Le 13 mars 2022, le gouvernement argentin annonçait la suspension de ses exportations de farine et d’huile de soja. Quinze jours plus tard, qu’en est-il de la situation en Argentine ?

 

Dans la nuit du 13 au 14 mars dernier, le gouvernement argentin a suspendu les exportations de tourteaux et d’huile de soja, dont le pays est le premier exportateur mondial. Un communiqué du sous-secrétariat aux Marchés agricoles, qui dépend du ministère de l’Agriculture, indiquait la suspension « jusqu’à nouvel ordre » des enregistrements des ventes à l’étranger de ces deux produits.

 

Cette décision s’inscrit dans le contexte de la hausse des prix mondiaux des matières premières, qui a été encore aggravée par l’invasion de l’Ukraine par la Russie. Pour le marché, il s’agit davantage d’un coup fiscal à court terme pour augmenter les taxes, sans réel impact international.

 

Du côté français, l’origine argentine représentait quasi 17 % des importations de tourteau de soja sur la campagne de 2020-2021, avec 0,39 Mt importé, selon les chiffres de la Commission européenne.

Une augmentation des taxes

Le 21 mars 2022, le gouvernement argentin a effectivement levé cette suspension après avoir augmenté les taxes à l’exportation (de 31 à 33 %) deux jours plus tôt.

 

En réalité, Buenos Aires s’inquiète de l’impact de la situation sur les prix alimentaires intérieurs, dont la hausse influence le taux d’inflation déjà élevé du pays (50,9 % en 2021, l’un des plus forts du monde).

 

En 2021, la farine de soja était le premier produit exporté par l’Argentine (14,2 %) et l’huile de soja le troisième (6,9 %). Le secteur du soja dans son ensemble représentait 30 % des exportations du pays, lui apportant 9 milliards de dollars de taxes à l’exportation.

 

Une hausse de 2 points permettrait donc une rentrée fiscale additionnelle de plus de 400 millions de dollars, selon les estimations. Cela est loin d’être négligeable pour un gouvernement qui est tenu, notamment par son accord sur sa dette avec le Fonds monétaire international (FMI), de réduire drastiquement son déficit budgétaire.

 

Pour le marché, la fermeture des exportations visait « à empêcher les entreprises de s’enregistrer avant le changement fiscal », pour échapper à la hausse, a expliqué à l’AFP l’analyste spécialisé en marchés agroalimentaires Dante Romano. Selon lui, cette fermeture a « davantage un aspect fiscal, de collecte pour l’Argentine, que de limitation des exportations ».

 

Il a d’ailleurs rappelé qu’« en Argentine il n’y a pas de limite à la quantité exportable de soja, contrairement à d’autres produits destinés à la consommation humaine, tels le blé, le maïs et le bœuf ». De plus, les formalités d’enregistrement se réalisant généralement avec un ou deux mois d’avance, les embarquements de soja continueront normalement.
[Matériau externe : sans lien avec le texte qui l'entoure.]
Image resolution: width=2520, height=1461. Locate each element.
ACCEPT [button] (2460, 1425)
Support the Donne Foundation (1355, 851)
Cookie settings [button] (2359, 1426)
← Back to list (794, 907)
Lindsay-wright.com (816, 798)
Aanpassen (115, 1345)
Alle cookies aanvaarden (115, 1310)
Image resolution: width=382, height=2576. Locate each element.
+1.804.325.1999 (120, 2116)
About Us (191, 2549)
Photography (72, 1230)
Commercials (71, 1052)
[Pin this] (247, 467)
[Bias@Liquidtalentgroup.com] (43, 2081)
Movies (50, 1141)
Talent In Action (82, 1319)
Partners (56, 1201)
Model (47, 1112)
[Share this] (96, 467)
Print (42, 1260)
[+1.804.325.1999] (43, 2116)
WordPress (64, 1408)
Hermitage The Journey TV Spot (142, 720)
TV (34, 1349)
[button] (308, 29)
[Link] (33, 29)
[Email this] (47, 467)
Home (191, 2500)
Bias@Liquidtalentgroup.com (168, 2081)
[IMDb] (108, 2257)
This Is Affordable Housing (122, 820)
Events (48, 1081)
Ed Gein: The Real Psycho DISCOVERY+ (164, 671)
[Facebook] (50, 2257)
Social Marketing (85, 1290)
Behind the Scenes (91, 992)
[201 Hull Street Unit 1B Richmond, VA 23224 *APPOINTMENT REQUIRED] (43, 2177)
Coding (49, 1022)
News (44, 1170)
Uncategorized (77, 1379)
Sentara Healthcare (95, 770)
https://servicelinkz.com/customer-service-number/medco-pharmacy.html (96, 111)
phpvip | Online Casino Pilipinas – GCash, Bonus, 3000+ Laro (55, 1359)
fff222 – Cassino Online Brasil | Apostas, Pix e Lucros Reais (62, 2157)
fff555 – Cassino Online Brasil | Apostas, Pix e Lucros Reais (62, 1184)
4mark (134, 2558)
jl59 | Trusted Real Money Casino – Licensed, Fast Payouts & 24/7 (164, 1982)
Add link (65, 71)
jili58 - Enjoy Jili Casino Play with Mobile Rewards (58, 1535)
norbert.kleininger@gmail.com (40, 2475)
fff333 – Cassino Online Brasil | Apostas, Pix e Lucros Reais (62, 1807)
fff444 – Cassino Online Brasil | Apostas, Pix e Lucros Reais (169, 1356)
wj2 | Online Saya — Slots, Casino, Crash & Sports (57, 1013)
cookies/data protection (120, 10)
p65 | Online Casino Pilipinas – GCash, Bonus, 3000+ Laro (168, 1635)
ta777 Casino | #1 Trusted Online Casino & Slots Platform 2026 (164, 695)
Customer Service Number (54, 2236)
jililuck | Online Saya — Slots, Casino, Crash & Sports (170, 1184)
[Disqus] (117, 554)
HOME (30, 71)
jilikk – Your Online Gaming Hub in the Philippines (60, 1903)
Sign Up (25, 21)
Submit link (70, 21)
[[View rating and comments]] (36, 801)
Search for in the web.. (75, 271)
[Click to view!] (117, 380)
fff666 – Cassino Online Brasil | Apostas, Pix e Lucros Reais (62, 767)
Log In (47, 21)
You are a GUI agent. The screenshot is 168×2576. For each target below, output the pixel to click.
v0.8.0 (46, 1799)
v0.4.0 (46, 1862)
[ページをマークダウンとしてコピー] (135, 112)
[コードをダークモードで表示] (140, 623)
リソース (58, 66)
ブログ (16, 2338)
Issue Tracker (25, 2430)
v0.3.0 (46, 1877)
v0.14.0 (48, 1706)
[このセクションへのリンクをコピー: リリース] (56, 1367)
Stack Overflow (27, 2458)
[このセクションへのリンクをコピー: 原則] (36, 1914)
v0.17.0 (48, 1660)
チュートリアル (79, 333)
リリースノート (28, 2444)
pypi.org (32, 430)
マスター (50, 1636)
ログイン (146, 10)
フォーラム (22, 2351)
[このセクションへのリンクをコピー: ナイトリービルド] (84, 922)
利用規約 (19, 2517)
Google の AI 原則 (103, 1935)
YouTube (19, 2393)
Amortir l’éventuelle augmentation des prix du blé

Pour autant, la suspension des exportations avait ulcéré le secteur agroalimentaire, à l’image de la Chambre d’industrie oléagineuse, qui avait dénoncé d’avance une hausse des taxes « totalement contraire à l’intérêt exportateur de l’Argentine, qui en plus d’être illégale, va impacter l’entrée de devises et l’emploi agroalimentaire ».

 

Pedro Peretti, ancien dirigeant agricole de petits et moyens producteurs, estimait que cette hausse des taxes serait très utile si elle venait alimenter un fonds mis en place par le gouvernement pour amortir, sur le marché argentin, l’éventuelle augmentation mondiale des cours du blé.

 

« Si c’est pour que les gens aient à manger, ça a du sens. Si c’est pour réduire le déficit budgétaire ça n’a pas de sens […]. Cela doit garantir le prix du pain. Pas subventionner le FMI ou le Trésor », expliquait Pedro Peretti.

 

Interrogé à ce sujet, Théo Conscience, journaliste correspondant à Buenos Aires, explique que l’objectif du gouvernement est d’utiliser ces revenus supplémentaires pour stabiliser le prix du blé sur le marché domestique, dans un contexte d’inflation galopante aggravée par la situation internationale.

 

En d’autres termes, le but est d’éviter l’impact d’une forte hausse des prix du blé sur le marché intérieur, qui serait liée à l’invasion de l’Ukraine. De plus, le gouvernement a laissé entendre que cette augmentation des taxes à l’exportation est voué à rester en place tant que la guerre en Ukraine continuerait.